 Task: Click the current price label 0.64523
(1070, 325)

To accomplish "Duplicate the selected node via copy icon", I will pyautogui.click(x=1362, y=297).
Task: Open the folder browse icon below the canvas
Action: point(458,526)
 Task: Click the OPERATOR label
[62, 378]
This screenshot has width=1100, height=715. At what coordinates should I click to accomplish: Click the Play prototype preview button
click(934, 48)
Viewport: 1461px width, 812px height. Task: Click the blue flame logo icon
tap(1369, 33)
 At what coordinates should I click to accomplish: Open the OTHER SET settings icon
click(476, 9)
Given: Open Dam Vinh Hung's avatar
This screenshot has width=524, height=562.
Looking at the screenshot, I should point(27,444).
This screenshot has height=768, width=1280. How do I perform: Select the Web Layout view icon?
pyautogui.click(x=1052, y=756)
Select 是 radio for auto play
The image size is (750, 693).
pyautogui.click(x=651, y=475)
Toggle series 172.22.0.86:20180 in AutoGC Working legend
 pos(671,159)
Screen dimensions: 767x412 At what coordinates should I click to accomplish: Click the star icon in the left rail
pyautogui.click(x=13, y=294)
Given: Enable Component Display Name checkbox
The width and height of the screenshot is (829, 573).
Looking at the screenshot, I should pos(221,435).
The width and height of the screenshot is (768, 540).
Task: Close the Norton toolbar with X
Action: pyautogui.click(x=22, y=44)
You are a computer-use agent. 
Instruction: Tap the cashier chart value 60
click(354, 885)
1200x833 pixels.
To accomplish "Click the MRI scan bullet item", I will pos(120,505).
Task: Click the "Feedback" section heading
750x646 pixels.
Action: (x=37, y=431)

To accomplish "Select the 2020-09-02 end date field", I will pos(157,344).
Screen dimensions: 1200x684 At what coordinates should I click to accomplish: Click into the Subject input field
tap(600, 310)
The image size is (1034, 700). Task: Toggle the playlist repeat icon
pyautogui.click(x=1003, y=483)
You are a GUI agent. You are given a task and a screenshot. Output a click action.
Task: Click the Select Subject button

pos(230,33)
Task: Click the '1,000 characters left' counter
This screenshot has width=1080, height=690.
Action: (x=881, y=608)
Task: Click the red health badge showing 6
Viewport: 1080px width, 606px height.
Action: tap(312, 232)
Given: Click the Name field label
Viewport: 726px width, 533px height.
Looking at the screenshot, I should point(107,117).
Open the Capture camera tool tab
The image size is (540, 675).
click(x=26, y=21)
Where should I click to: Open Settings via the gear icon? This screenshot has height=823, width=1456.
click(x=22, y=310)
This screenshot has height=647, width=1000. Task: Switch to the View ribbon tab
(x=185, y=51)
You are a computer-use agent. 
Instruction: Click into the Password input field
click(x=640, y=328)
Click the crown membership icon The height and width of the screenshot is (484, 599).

Exercise details> Put down each entry again, unchanged and complete.

Completed exercise>
 Task: Click the current price label 0.64523
(1070, 325)

To accomplish "Duplicate the selected node via copy icon", I will pyautogui.click(x=1362, y=297).
Task: Open the folder browse icon below the canvas
Action: point(458,526)
 Task: Click the OPERATOR label
[62, 378]
This screenshot has width=1100, height=715. At what coordinates should I click to accomplish: Click the Play prototype preview button
click(934, 48)
Viewport: 1461px width, 812px height. Task: Click the blue flame logo icon
tap(1369, 33)
 At what coordinates should I click to accomplish: Open the OTHER SET settings icon
click(476, 9)
Given: Open Dam Vinh Hung's avatar
This screenshot has width=524, height=562.
Looking at the screenshot, I should point(27,444).
This screenshot has height=768, width=1280. How do I perform: Select the Web Layout view icon?
pyautogui.click(x=1052, y=756)
Select 是 radio for auto play
The image size is (750, 693).
pyautogui.click(x=651, y=475)
Toggle series 172.22.0.86:20180 in AutoGC Working legend
 pos(671,159)
Screen dimensions: 767x412 At what coordinates should I click to accomplish: Click the star icon in the left rail
pyautogui.click(x=13, y=294)
Given: Enable Component Display Name checkbox
The width and height of the screenshot is (829, 573).
Looking at the screenshot, I should pos(221,435).
The width and height of the screenshot is (768, 540).
Task: Close the Norton toolbar with X
Action: pyautogui.click(x=22, y=44)
You are a computer-use agent. 
Instruction: Tap the cashier chart value 60
click(354, 885)
1200x833 pixels.
To accomplish "Click the MRI scan bullet item", I will pos(120,505).
Task: Click the "Feedback" section heading
750x646 pixels.
Action: (x=37, y=431)

To accomplish "Select the 2020-09-02 end date field", I will pos(157,344).
Screen dimensions: 1200x684 At what coordinates should I click to accomplish: Click into the Subject input field
tap(600, 310)
The image size is (1034, 700). Task: Toggle the playlist repeat icon
pyautogui.click(x=1003, y=483)
You are a GUI agent. You are given a task and a screenshot. Output a click action.
Task: Click the Select Subject button

pos(230,33)
Task: Click the '1,000 characters left' counter
This screenshot has width=1080, height=690.
Action: (x=881, y=608)
Task: Click the red health badge showing 6
Viewport: 1080px width, 606px height.
Action: tap(312, 232)
Given: Click the Name field label
Viewport: 726px width, 533px height.
Looking at the screenshot, I should point(107,117).
Open the Capture camera tool tab
The image size is (540, 675).
click(x=26, y=21)
Where should I click to: Open Settings via the gear icon? This screenshot has height=823, width=1456.
click(x=22, y=310)
This screenshot has height=647, width=1000. Task: Switch to the View ribbon tab
(x=185, y=51)
You are a computer-use agent. 
Instruction: Click into the Password input field
click(x=640, y=328)
Click the crown membership icon The height and width of the screenshot is (484, 599).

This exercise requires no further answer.